And ultimately, when we are successful, and I’m confident that we will be successful with it, it will be a charging model based on those services, and there is a very modest amount of Bloomberg information, primarily some news and some company information. It is focused primarily on the legal profession. We don’t look at it as a Bloomberg Light Terminal. We have no interest in producing a Bloomberg Light Terminal. We still think there is plenty of growth opportunity in our core business with the Bloomberg Professional Service.

In the real estate community, it is, as you know, a very large asset class around the world, particularly in New York, in the city of New York, and we think it’s an underserved asset class. And again, we think we can bring our core competencies to bear to not only provide customers with better service than they have today, but also with another adjacency revenue opportunity for us to help us ultimately continue to grow our revenues at a faster growth rate than the markets and than our competitors.

FT: And would that also be web-based?

PG: Yes.

FT: The number of installed terminals is going to fall this year for the first time. Is that right?

PG: Correct.

FT: Are you worried about that. Is that possibly a sign that these expansion plans that we’ve been talking about also contain a risk that you’ll take your eye off what has been such a powerful central principle, which is the focus on the terminal.

PG: No. Number one, Chrystia, you raise a very, very good question and a good point, but there are several phenomenon that exist at Bloomberg. One is I say this about our colleagues. We have 10,600 people that work with us around the world and that is the people that come into work here every day don’t think they’re as good as they are and that there is a healthy component of what I call constructive anxiety that exists at Bloomberg. What that basically means is we are always focused on looking around and making sure we understand what’s changing competitively and what we need to do differently.

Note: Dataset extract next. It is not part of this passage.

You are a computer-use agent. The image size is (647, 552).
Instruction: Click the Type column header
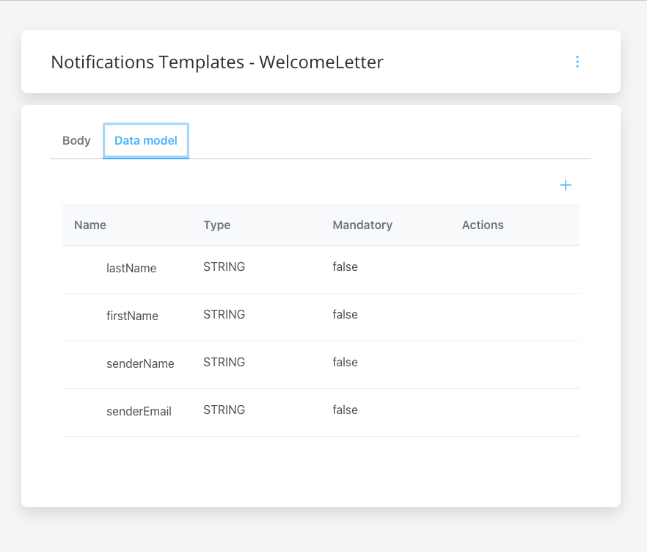click(216, 225)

We continue, although we are a large player in the delivery of financial information around the world, there continues to be a huge amount of growth opportunity for us. As I mentioned earlier, we’re in the final stages of completing our 2009 strategic planning cycle. We looked at some 70 new investment opportunities going forward and are in the final stages of concluding which of those we will fund and there will be a considerable amount of them. We have never had more opportunity available to us as a company than we have today.

FT: You’ve talked about the ambition to be the world’s most influential news organization. How is Bloomberg doing outside the United States and does being based, founded in the US make it difficult for you to expand outside?

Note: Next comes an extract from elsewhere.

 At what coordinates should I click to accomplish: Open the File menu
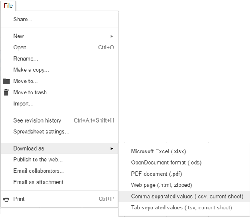(x=8, y=5)
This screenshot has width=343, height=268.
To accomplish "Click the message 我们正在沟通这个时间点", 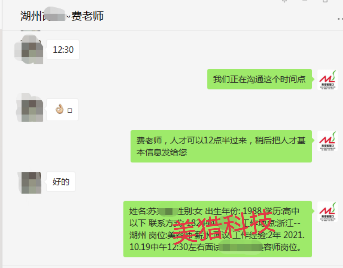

PG: Yeah. Well, just to give you an idea, we have 57 percent of our revenues are outside of North America today, just to give you an idea from a geographic concentration point of view. The Americas represent 41 percent of our revenue stream. Europe represents 39 percent. Asia represents 17 percent and the Middle East, North Africa and south Asia represent about 2 percent. Those numbers should add to 100. We are totally global in scope. It just so happens that we are a company that was started, build and headquartered in New York City, but about 43 percent of the people who work for us work for us outside of the United States.

As you can imagine, reflecting the concentration of our business, we have more people in Europe than we have in Asia at this stage, but we also have people in the Middle East and we have people – we have ten separate regional hubs around the world that kind of drive our business around these 142 offices and 72 or 73 countries. So we are global in scope, number one. Number two, we have very specific business plans for a number of both developed and emerging markets around the world.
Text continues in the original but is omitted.